Стало быть, я встаю и танцую с этой цветной девушкой, а она для цветной очень красивая. Друг, я бы лучше остался с Нэнси, но эта цветная девушка правда очень красивая. А музыка на этот раз медленная, и африканец Сачмо из Америки поет на пластинке «Сан-Луи блюз», и я прижимаюсь к этой девушке, но все время оглядываюсь на Нэнси, потому что не хочу, чтобы она видела, как я прижимаюсь к Марии. Но эта Нэнси! Знаете что? Она болтает с Фредой у стойки и не смотрит на меня. Так ни разу и не посмотрела, ни разу, да, сэр.
— Меня зовут Мария, — ласково так говорит цветная девушка. — А как тебя, красавчик?
— Джордж Вашингтон Септембер, — отвечаю я.
— Ах, да. Я о тебе слыхала, — говорит она. — Хорошее имя.
Но я не понимаю, что хорошего в имени Джордж Вашингтон Септембер.
Друг, она сама прижимается ко мне, ее голова у меня на груди, и обе руки у меня за спиной, и я должен признаться, что мне это нравится, хотя она цветная девушка, а я зулус.
— Друг, ты такой сильный! — говорит она, каждое слово по отдельности, — понимаете? И я знаю, что это правда, потому что я, может быть, могу поднимать тяжести одной рукой.
— Эта Нэнси дура, что пустила тебя танцевать со мной, но я на ее глупость не жалуюсь.
Друг, я думаю то же самое, что и Мария, потому что мне не нравится, как легко Нэнси меня отпустила, но я тоже не жалуюсь, потому что Мария нежная и кругленькая, только Нэнси мне нравится больше.
И знаете что получается? Когда танец кончился, Мария меня целует, и должен признаться, я тоже ее целую, потому что она умеет целоваться, эта девушка, поверьте мне. Она держит меня за голову обеими руками и целует. И я закрываю глаза, и это мне нравится, да, сэр. Когда она перестает меня целовать, я открываю глаза и вижу, что мы одни посредине комнаты, и все, как черти, смеются над нами, и сама Мария тоже смеется, но когда я возвращаюсь к Нэнси, та не смеется.
— Тебе нравится эта девушка? — спрашивает Нэнси.
— Нет, Нэнси, эта девушка мне не нравится, но она меня поцеловала, друг. Она черт знает какая нахальная, — говорю я, хотя это неправда, потому что сам поцеловал эту девушку.
— Хочешь еще выпить? — спрашивает Нэнси, и я говорю «да», потому что я взмок от танца и мне надо выпить.

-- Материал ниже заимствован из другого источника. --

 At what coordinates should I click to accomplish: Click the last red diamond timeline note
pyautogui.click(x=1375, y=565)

И она дает мне свой стакан, и я беру мой и иду к стойке за выпивкой, и все, кто рядом со мной, берут выпивку, тут же платят, но когда я достаю деньги, Фреда мне говорит:
— За наш счет, Джорджи. — И я понимаю, что это значит — бесплатно, и я забираю выпивку и возвращаюсь к Нэнси.

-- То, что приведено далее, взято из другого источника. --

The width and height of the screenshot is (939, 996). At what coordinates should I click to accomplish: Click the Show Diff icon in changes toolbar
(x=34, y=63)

Но, друг, ее нет. Да, сэр. Нет. Эта Нэнси! С чего это она ушла, а? Может, она рассердилась из-за того, что я поцеловал Марию, но отчего она мне не сказала, что рассердилась, а? Непохоже, чтобы она рассердилась. Да, сэр. Она вела себя так, как будто ей все равно, что я делаю. Поэтому, друг, я рад, что поцеловал Марию. Честное слово! Ох эта Нэнси!

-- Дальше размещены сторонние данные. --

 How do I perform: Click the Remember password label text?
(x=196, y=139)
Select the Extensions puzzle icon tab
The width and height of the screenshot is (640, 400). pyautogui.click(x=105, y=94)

И вот я стою с двумя стаканами и озираюсь.
— Еще станцуем, Джордж Вашингтон?
Это Мария. И я говорю «да», потому что хочу позабыть про Нэнси и про то, как она ушла. Мария все равно очень милая девушка, и я даю ей стакан и сам выпиваю.
И, друг, я чувствую, что мне нужна девушка, потому что я танцевал с Нэнси, и целовался с Марией, и проглотил один или два стакана выпивки.
Поэтому мы немножко танцуем с Марией и потом идем наверх в комнату с тремя кроватями, и мне все больше нравится эта девушка, и я ее обнимаю, и она теплая, теплая, теплая.
И пока мы в этой комнате, другие пары приходят и уходят, только мне это все равно, потому что эта Мария не дура и, друг, мне она нравится. И всю ночь мы спим, то просыпаемся, то опять засыпаем, и в последний раз мы засыпаем, должно быть, под утро.